[SHANGHAI] Dana kekayaan Saudi Arabia yang mencapai US$1 triliun baru-baru ini membuka kantor kedua di Cina daratan, sebagai bagian dari upayanya untuk memperdalam hubungan investasi dengan ekonomi terbesar kedua di dunia.
Kantor Public Investment Fund (PIF) di Shanghai sudah terdaftar sejak tahun lalu. Sumber yang mengetahui hal ini, meminta untuk tidak disebutkan namanya karena informasi ini bersifat pribadi. Kantor tersebut berada di bawah naungan pos investor di Beijing yang dipimpin oleh Lily Cong, mantan perwakilan utama Fidelity International di ibukota Cina tersebut.
Kantor di Shanghai ini dibentuk untuk meningkatkan kemampuan PIF dalam melakukan kesepakatan di luar negeri di Cina. Sumber yang sama mencatat bahwa sementara dana tersebut akan terus mencari peluang lokal, sekarang ini mereka juga berambisi menarik investasi dari perusahaan-perusahaan Cina ke Saudi Arabia.
Perwakilan PIF menolak untuk memberikan komentar terkait hal ini.
Rencana ini akan semakin memperdalam hubungan Riyadh dengan Beijing. Meski Amerika Serikat tetap menjadi pasar utama, Saudi Arabia dan Cina sudah membangun hubungan strategis dan investasi di berbagai sektor, termasuk energi dan keuangan.
Rekan-rekan PIF di Timur Tengah juga mulai melirik untuk meningkatkan investasi di negara Asia tersebut. Abu Dhabi sedang mempertimbangkan rencana untuk mengkonsolidasikan aset-aset Cina yang dimiliki oleh dua dana kekayaannya di bawah entitas baru. Hal ini berpotensi menjadi langkah awal untuk merevolusi strategi investasinya.
Langkah-langkah ini terjadi di tengah konflik regional, saat Teheran membalas serangan dari AS dan Israel dengan menargetkan aset di negara-negara Teluk.
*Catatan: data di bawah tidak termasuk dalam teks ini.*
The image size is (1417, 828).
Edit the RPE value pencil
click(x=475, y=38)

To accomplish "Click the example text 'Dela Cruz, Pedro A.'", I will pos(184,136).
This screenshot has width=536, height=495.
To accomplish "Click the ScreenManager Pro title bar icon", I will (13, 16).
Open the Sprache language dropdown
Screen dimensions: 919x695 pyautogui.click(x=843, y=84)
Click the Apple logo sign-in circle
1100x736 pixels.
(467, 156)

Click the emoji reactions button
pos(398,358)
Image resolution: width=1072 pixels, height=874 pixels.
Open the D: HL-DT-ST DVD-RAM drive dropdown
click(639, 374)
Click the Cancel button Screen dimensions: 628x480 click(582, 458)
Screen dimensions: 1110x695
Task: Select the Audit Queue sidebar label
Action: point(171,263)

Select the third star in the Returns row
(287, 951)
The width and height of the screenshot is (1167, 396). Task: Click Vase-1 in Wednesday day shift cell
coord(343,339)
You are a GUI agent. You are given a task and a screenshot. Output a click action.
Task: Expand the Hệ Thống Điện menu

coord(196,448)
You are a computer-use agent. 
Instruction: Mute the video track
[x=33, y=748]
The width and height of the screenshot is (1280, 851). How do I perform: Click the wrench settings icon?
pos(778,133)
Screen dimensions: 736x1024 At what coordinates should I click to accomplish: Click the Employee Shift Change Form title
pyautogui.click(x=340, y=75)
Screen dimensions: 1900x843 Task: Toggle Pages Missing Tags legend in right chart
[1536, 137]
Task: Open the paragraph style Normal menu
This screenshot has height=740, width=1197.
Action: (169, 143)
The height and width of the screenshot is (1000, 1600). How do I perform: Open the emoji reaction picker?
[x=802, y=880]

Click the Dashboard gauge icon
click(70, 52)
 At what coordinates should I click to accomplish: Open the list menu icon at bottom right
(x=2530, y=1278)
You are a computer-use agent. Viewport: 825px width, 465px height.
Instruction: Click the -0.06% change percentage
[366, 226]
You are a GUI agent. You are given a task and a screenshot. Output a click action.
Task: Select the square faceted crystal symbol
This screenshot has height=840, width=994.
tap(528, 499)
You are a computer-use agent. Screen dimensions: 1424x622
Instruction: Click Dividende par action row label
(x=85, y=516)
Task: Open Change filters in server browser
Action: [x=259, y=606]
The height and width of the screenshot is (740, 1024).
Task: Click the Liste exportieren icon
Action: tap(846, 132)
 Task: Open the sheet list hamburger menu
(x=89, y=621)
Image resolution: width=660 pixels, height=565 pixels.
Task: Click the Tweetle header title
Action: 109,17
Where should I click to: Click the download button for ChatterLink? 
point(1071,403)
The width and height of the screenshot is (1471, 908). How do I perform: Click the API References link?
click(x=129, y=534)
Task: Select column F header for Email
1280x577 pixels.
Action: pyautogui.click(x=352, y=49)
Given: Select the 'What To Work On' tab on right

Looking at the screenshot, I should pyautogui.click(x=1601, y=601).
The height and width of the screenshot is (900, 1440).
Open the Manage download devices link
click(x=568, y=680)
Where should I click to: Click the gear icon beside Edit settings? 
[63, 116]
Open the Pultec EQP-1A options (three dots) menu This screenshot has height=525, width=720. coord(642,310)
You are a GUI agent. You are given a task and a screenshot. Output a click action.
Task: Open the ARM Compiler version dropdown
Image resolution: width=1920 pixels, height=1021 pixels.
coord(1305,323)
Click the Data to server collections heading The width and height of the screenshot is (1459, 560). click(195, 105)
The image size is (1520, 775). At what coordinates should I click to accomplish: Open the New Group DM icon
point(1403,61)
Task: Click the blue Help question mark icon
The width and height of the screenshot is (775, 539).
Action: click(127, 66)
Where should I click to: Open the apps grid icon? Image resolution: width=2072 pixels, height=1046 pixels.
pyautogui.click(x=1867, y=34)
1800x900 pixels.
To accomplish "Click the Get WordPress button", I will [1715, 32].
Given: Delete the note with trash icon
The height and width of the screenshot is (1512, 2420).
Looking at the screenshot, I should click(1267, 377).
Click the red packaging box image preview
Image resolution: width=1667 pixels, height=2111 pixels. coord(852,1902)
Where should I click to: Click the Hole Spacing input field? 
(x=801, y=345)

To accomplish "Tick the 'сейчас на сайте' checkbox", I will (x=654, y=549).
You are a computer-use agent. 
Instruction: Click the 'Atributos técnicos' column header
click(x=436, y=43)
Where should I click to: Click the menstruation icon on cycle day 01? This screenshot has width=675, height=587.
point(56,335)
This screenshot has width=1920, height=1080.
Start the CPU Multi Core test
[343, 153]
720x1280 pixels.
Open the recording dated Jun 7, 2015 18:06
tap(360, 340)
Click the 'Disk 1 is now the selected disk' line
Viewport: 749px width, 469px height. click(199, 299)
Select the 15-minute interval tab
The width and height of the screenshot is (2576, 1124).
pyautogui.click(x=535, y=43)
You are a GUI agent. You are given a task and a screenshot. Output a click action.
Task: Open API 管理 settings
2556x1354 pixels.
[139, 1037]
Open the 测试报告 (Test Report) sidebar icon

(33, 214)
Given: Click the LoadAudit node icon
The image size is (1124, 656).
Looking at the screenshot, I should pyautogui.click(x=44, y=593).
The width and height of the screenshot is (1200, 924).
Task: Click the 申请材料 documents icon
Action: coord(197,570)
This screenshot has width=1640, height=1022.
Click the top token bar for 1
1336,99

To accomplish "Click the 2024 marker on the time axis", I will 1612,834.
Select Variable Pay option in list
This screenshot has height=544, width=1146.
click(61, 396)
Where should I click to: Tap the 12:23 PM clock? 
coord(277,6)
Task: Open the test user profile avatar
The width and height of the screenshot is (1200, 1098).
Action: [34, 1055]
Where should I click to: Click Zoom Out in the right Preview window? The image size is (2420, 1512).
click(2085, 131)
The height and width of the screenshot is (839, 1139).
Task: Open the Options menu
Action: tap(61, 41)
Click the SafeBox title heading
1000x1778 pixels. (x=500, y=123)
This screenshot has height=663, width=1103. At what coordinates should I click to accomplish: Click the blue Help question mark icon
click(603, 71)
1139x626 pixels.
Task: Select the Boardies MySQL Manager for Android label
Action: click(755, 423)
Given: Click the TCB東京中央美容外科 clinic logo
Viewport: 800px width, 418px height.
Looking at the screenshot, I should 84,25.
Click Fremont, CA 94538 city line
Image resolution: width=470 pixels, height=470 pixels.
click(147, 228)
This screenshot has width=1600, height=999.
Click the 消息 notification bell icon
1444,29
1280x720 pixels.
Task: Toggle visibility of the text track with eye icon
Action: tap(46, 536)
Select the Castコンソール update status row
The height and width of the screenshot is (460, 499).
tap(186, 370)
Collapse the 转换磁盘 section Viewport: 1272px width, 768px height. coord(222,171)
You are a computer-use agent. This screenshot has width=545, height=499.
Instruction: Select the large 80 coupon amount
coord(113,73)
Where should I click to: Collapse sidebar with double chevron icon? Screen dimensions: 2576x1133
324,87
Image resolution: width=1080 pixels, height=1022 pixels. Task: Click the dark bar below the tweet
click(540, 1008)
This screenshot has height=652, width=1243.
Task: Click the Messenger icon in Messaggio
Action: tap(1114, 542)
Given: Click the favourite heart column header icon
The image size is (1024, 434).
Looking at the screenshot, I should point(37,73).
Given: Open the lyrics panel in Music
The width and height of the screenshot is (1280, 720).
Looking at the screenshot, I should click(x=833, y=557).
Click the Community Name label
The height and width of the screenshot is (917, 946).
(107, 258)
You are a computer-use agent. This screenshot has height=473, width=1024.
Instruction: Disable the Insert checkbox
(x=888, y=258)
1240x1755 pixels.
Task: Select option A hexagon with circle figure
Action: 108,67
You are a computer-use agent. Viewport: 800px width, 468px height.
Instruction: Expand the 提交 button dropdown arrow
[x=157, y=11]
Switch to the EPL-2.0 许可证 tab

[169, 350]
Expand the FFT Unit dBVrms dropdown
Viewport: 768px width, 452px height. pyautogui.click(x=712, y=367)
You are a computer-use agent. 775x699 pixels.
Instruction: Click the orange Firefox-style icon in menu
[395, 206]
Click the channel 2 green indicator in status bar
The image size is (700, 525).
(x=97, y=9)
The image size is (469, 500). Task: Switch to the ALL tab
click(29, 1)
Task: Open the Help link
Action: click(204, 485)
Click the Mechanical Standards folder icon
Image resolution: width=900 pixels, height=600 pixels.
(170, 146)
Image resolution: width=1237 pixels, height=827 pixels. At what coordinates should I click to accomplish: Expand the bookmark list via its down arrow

Kilang minyak terbesar Saudi di Ras Tanura dan ladang minyak Shaybah menjadi sasaran sebelum gencatan senjata sementara dicapai pada awal April.
Meski ada kekhawatiran yang semakin meningkat tentang biaya ekonomi yang terus melonjak, Gubernur PIF, Yasir Al Rumayyan, menyatakan bahwa dana tersebut tetap berkomitmen untuk berinvestasi di seluruh dunia.
PIF memiliki kantor di berbagai kota di seluruh dunia, termasuk New York, London, Hong Kong, dan Paris. Ini menunjukkan betapa seriusnya Saudi Arabia dalam memperluas jangkauan investasinya dan menjalin hubungan yang lebih erat dengan ekonomi-ekonomi besar, khususnya di Asia.